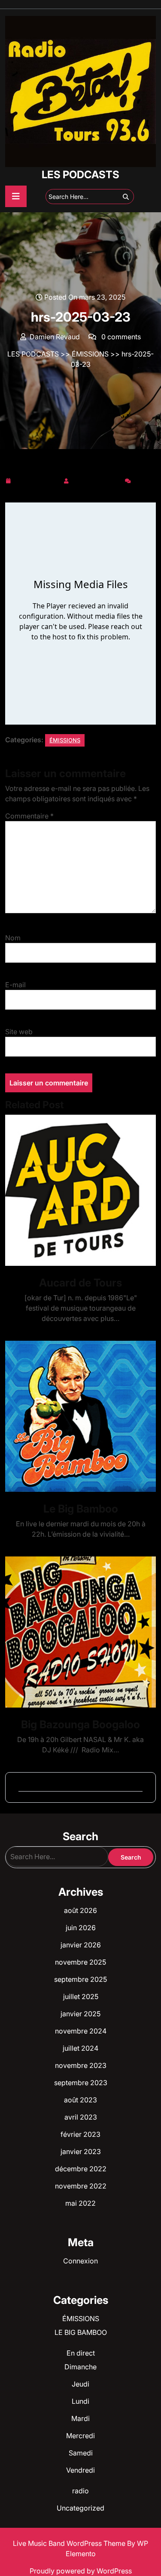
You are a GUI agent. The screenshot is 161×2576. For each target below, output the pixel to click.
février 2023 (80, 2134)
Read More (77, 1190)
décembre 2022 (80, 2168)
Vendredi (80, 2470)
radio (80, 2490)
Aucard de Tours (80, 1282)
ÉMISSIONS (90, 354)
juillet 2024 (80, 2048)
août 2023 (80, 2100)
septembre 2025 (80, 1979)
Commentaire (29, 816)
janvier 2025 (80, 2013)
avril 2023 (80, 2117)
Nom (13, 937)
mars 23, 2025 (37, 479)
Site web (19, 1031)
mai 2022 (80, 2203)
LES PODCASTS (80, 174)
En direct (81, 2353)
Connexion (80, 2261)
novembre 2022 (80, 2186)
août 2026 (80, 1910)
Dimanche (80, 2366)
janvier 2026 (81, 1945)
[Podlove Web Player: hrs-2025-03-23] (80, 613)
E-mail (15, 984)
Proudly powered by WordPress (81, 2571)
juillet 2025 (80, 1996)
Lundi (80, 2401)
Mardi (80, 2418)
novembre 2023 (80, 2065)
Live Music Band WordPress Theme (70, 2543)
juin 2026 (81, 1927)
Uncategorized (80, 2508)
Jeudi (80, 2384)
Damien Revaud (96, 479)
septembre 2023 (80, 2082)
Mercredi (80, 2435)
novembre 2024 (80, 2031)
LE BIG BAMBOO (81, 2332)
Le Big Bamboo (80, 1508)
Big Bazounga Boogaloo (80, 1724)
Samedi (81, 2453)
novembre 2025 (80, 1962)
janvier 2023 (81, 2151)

▶ **TASK TO COMPLETE**
This task calls for each line of the material that contains "WordPress".

▶ **TASK RESPONSE**
Proudly powered by WordPress (81, 2571)
Live Music Band WordPress Theme (70, 2543)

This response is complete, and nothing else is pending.